Corsa e grinta, il Pescara c’è ma serve anche equilibrio

27 Settembre 2021

Biancazzurri fisicamente al top della condizione, però va registrata la fase difensiva Domani con il Gubbio fuori per infortunio il difensore Ingrosso, Cancellotti scalpita

PESCARA. Tanti indizi sono diventati una prova concreta. Il Pescara ha qualità offensive di primissimo livello, una condizione atletica straordinaria ma ha carenze pericolose nell’ampio concetto di fase difensiva. E un’oggettiva difficoltà numerica nel cuore del centrocampo con l’infortunio di Pompetti che costringe Rizzo e Memushaj agli straordinari. La coperta è molto corta considerate le difficoltà di Diambo e Valdifiori nel ricoprire il ruolo così come lo intende l’allenatore biancazzurro Auteri. Il lavoro della settimana è sempre stato e sarà la medicina giusta per migliorare la fase di non possesso e provare a non subire gol. In campionato sono 6 le reti incassate su 5 partite, decisamente troppe. Come mai non si riesce a trovare una quadra? Come mai la squadra concede sempre tante palle gol agli avversari che arrivano dalle parti di Di Gennaro con apparente facilità?

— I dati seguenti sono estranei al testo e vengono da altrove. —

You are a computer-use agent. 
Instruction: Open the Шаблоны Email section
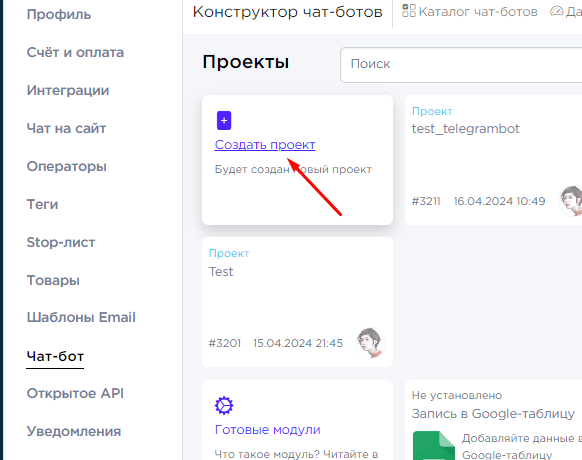[x=81, y=317]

L’allenatore biancazzurro non vuole sentir parlare di numeri legati al modulo ma quel che conta è l’interpretazione che però sta venendo meno nella fase di non possesso: per vincere i campionati occorre correggere la casella dei gol subiti. Un particolare che ha sorpreso contro la Viterbese è la difficoltà, nel primo tempo, di costruire occasioni da rete. Mai il Pescara aveva faticato tanto sotto quel punto di vista: contraccolpo per il gol subito a freddo o merito della lettura della partita di Dal Canto?

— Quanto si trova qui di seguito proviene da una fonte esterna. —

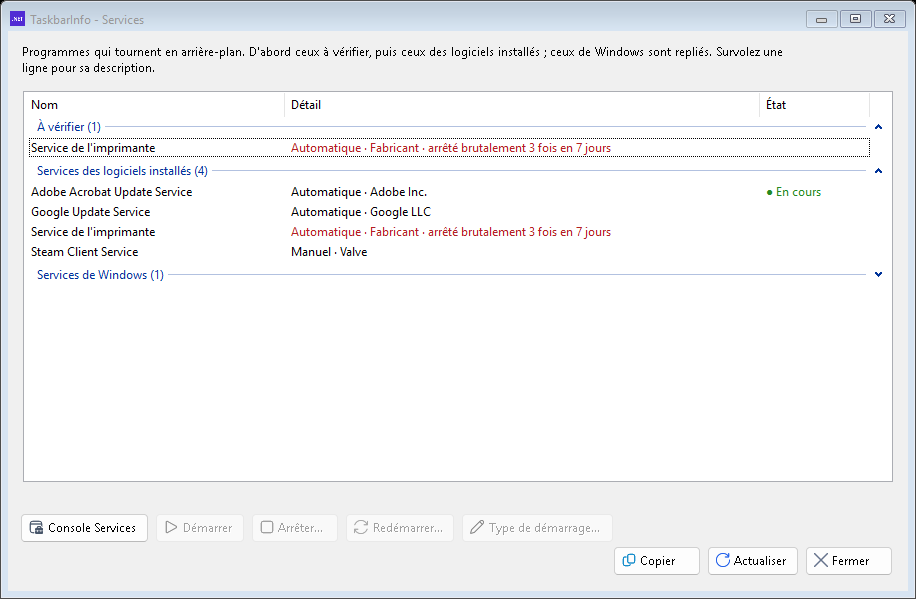Select the Google Update Service row
916x599 pixels.
pos(449,212)
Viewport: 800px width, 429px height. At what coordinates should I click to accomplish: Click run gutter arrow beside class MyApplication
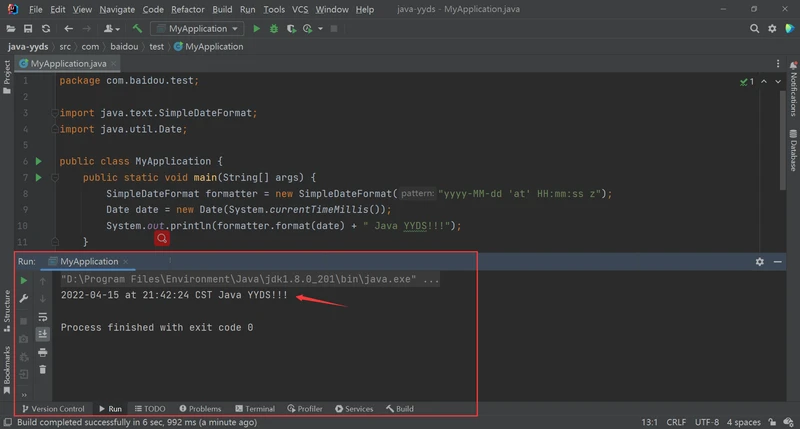tap(39, 161)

Ieri intanto la squadra è tornata ad allenarsi in vista della trasferta di domani a Gubbio (ore 21). Quasi certo il forfait del difensore Ingrosso che ha una contusione alla coscia destra e che oggi verrà sottoposto agli esami strumentali, Pompetti ne avrà almeno per altri 10 giorni mentre è sulla via del recupero Bocic. Auteri domani sera (ore 21) cambierà nuovamente: scalpitano Cancellotti e Frascatore per sostituire l’indisponibile Ingrosso, Clemenza potrebbe tornare al posto di Galano mentre De Marchi dovrebbe riprendersi la maglia da titolare. D’Ursi? L’ex Bari non riesce a sbloccarsi in campionato ma ha delle qualità che in pochi possiedono in categoria. Il Gubbio è squadra solida e compatta, non ha mai perso e si trova a ridosso delle primissime posizioni motivo per cui servirà una partita completamente differente rispetto a quella fatta contro la Viterbese. Sarà necessario, e dobbiamo ripeterci, ridurre al minimo gli errori tecnico tattici della fase di non possesso. Il ds del Pescara Luca Matteassi ha sempre le idee chiare. «Si era messa male la partita e non abbiamo fatto la nostra solita gara. Forse avevamo abituato tutti troppo bene, piano piano abbiamo fatto meglio e abbiamo rimesso in piedi il match ma ora non ci pensiamo più e guardiamo al Gubbio».
La sfida agli umbri di domani sarà la seconda delle tre gare in una settimana e un fattore determinante in positivo per il Pescara potrebbe essere la condizione atletica. Matteassi subito dopo il match contro la Viterbese ha evidenziato questo aspetto. «Noi stiamo davvero molto bene, nel finale eravamo lì a mettere pressione ai nostri avversari e a spingere. Fisicamente stiamo al top e corriamo più degli altri». Oggi in mattinata la rifinitura e poi la partenza per Gubbio con la speranza di poter tornare con tre punti pesanti come il piombo. E senza far venire il batticuore a Di Gennaro.